X is for xeno-anthropology.
…And what the heck is that, anyway?
First, we’ve got the term that gets used every day in the world as we know it: anthropology, the study of humankind. In the United States, there are four basic fields of anthropological study: cultural anthropology, linguistics, physical anthropology, and archaeology. Then we’ve got the prefix xeno, meaning foreign. Obviously, if anthropology is the study of humankind, no one covered by that is a foreigner in such a context; we’re all humans. So what people, what cultures and languages and artifacts, would xeno-anthropologists study?
As I’ve said before and will no doubt say again, one of the flaws in the English language (and most others, as far as I know) is that we don’t have a word for person that doesn’t also mean human being. We don’t recognize non-humans as people — which is probably why we, as a species, have this bad habit of declaring those we don’t like non-human so we can mistreat or even kill them without feeling so bad about it. That’s why the term xeno-anthropology is so cool: it contains within its basic meaning the implication that those hypothetical non-human foreigners are people, like us, people with culture and language and artifacts and all the things that anthropologists study. Just having a word like that, even if we won’t have any use for it outside science fiction until we actually, y’know, meet someone who isn’t us, gets us in the habit of thinking of all people as people — even the ones who aren’t our species.
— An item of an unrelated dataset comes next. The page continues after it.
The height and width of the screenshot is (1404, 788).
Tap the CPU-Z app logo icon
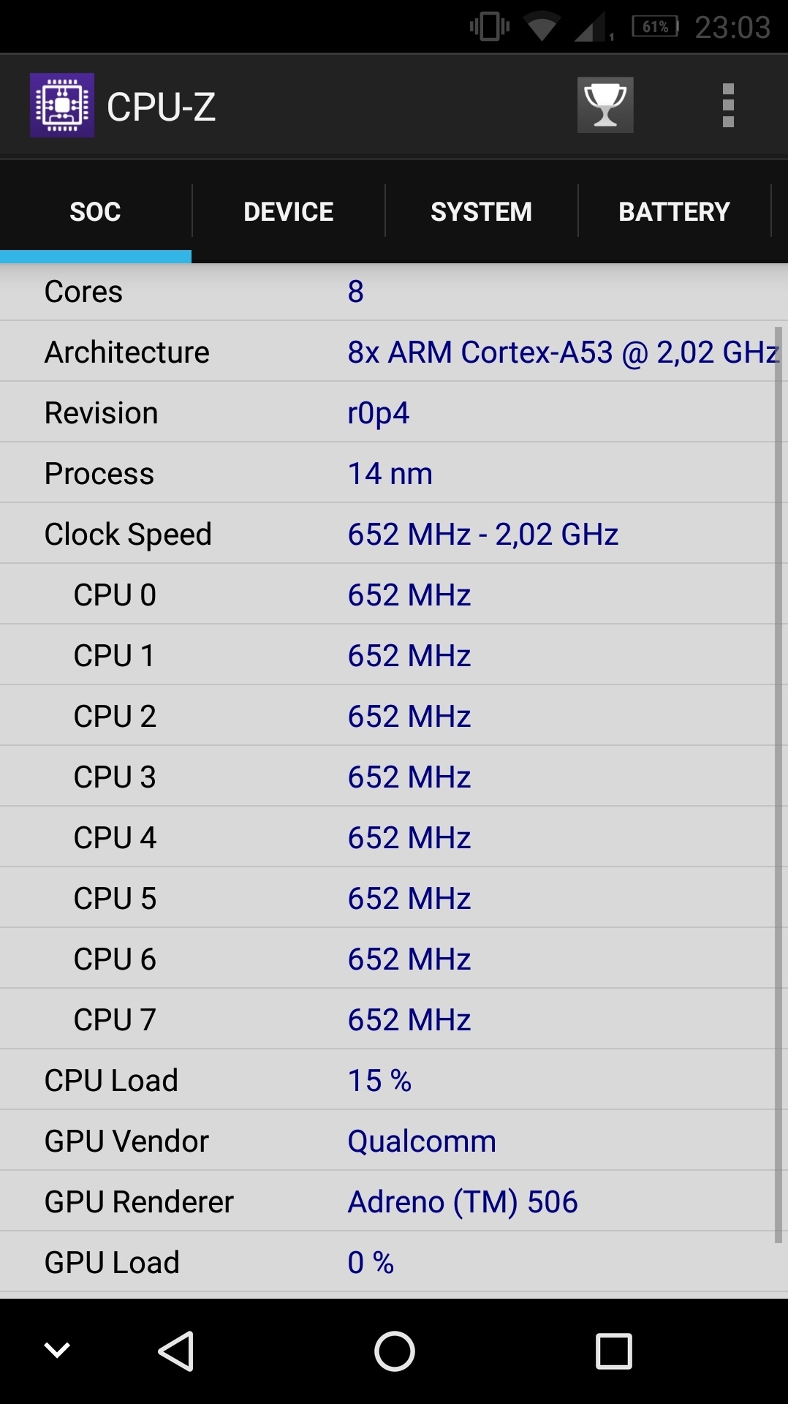coord(62,105)
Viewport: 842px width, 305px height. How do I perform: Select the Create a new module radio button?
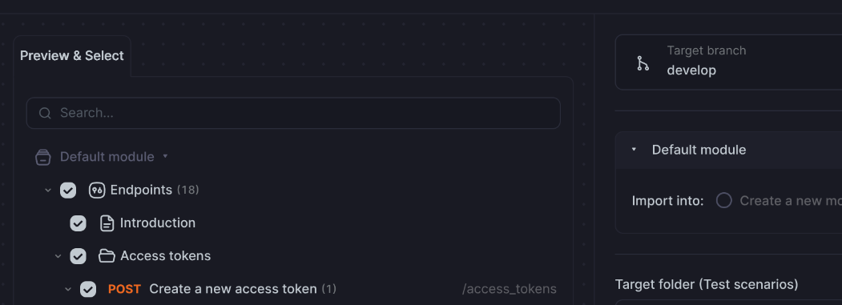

So now you’re wondering where you can find xeno-anthropology in fiction, right? (I hope so, at least.) I don’t have my library in front of me to help me remember titles, but here are two science fiction novels featuring archaeologists studying artifacts of alien species: Revelation Space, by Alastair Reynolds, and The Engines of God, by Jack McDevitt.
Another science fiction novel with archaeologists (shameless plug — I edited this one) is The Remnant, by Paul B. Spence. Actually, this novel has the whole four-field set: cultural and physical anthropologists, linguists, and archaeologists. This is what happens when sci-fi writers get anthropology degrees, or anthropologists write sci-fi, or something like that…
If you’re mostly interested in the linguistics/cultural side of things, C. J. Cherryh’s Foreigner series features a protagonist who begins his career as a translator — of culture as well as language — between a small population of humans and the native species on a planet far from Earth. This is an excellent series, of which there are currently fifteen (felicitous fifteen, I cannot help but think — the author is particularly skilled at making the reader see things through the worldview of the non-human characters).
And I cannot find anything resembling a complete list, but I can name at least a few science fiction authors with degrees in anthropology: Ursula K. LeGuin, Joan Vinge, Michael Crichton, Kurt Vonnegut, Douglas Preston. There is, in fact, an entire subgenre of sci-fi commonly called anthropological science fiction; the examination of alien cultures, and through them ourselves, is a popular theme.